New York crew plays music with intention
Jazz isn’t everyone’s favorite. (It’s mine, but that’s another story.) To many, it seems too abstract, too dense, with too many noisy obstacles to navigate. Drummer Sammy Miller doesn’t see it that way, and he’s made it his mission to spread the good word that jazz can be an easy, lovable experience for the masses. He’s dubbed his approach “joyful jazz.”
“It’s a distinction in our intention,” Miller said during a recent interview. “We’re playing jazz, but the intention is to make people feel better, to have a medicinal quality; that’s why we added the ‘joyful’ to it.”
Miller has been a percussionist since the ripe age of 5, playing with his siblings throughout his childhood. “I always loved the visceral nature of drums,” Miller said. “It has sort of a universal appeal; it’s just so natural.”
At the end of 2014, Miller was wrapping up a master’s program at the prestigious musical haven Juilliard, in New York City, and in the midst of forming his band The Congregation.
As a well-educated lifelong percussionist, fresh from one of the top music conservatories in the world, one might imagine Miller’s new band was creating a repertoire of mind-bending sonic equations, but it was quite the opposite. From the start, Miller and his crew wanted to play the sorts of sounds that would draw new listeners to the world of jazz through the most accessible means possible.
“We wanted to bridge the gap between jazz music that was high art, but also art that could be entertaining, accessible, and fun—also funny,” Miller said.

▶ _TASKS TO CARRY OUT_
(1) Could you rewrite the Sammy Miller article, beginning at the words "Miller has been" and stopping after "accessible means possible.", with "percussionist" changed to "drummer"?
(2) Does each statement agree with the Sammy Miller article? Answer yes or no, and quote the deciding words for each.
(a) Miller has played percussion since he was 5.
(b) Miller finished his master's program at Juilliard at the end of 2016.
(c) From the start, Miller's band set out to make complex, mind-bending music.

▶ _MATERIAL SUPPLIED_
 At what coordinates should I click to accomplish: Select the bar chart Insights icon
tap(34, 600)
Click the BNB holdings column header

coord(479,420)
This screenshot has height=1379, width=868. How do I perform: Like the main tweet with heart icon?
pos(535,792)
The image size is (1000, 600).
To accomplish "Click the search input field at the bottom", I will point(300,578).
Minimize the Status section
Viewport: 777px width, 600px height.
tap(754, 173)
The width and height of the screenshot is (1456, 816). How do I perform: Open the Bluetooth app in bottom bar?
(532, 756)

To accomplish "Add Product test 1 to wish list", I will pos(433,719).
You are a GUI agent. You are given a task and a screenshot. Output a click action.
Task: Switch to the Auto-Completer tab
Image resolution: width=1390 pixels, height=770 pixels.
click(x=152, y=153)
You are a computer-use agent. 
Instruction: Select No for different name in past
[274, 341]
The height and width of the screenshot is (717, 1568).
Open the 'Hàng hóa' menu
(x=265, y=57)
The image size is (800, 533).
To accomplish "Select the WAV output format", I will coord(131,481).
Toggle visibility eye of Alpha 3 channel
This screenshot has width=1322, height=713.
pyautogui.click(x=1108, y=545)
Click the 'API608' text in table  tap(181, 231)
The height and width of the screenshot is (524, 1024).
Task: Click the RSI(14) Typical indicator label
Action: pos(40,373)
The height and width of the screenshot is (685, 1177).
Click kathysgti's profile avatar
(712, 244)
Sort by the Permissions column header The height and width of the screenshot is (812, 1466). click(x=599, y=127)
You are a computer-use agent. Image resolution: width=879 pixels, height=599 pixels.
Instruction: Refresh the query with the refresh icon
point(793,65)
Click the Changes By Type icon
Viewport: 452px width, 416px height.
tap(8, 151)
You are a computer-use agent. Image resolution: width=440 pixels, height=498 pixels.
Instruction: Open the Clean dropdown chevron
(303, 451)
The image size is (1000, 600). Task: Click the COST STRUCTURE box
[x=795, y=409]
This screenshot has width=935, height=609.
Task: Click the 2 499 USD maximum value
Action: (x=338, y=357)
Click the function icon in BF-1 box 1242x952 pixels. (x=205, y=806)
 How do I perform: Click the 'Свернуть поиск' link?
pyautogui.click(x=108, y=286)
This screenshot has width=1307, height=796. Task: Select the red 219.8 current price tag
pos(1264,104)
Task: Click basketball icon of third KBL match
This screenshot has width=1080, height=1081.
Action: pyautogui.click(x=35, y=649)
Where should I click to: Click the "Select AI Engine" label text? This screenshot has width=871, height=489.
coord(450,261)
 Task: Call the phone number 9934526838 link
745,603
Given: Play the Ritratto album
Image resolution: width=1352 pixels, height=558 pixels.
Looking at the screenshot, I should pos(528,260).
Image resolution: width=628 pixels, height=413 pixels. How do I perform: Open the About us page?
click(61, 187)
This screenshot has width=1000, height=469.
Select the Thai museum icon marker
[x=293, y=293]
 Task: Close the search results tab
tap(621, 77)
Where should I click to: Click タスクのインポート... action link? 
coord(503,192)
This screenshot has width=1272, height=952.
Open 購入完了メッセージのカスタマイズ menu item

▶ _SOLUTIONS TO EACH TASK_
(1)
Miller has been a drummer since the ripe age of 5, playing with his siblings throughout his childhood. “I always loved the visceral nature of drums,” Miller said. “It has sort of a universal appeal; it’s just so natural.”
At the end of 2014, Miller was wrapping up a master’s program at the prestigious musical haven Juilliard, in New York City, and in the midst of forming his band The Congregation.
As a well-educated lifelong drummer, fresh from one of the top music conservatories in the world, one might imagine Miller’s new band was creating a repertoire of mind-bending sonic equations, but it was quite the opposite. From the start, Miller and his crew wanted to play the sorts of sounds that would draw new listeners to the world of jazz through the most accessible means possible.

(2)
(a) Yes: "Miller has been a percussionist since the ripe age of 5"
(b) No: "At the end of 2014, Miller was wrapping up a master’s program at the prestigious musical haven Juilliard"
(c) No: "one might imagine Miller’s new band was creating a repertoire of mind-bending sonic equations, but it was quite the opposite"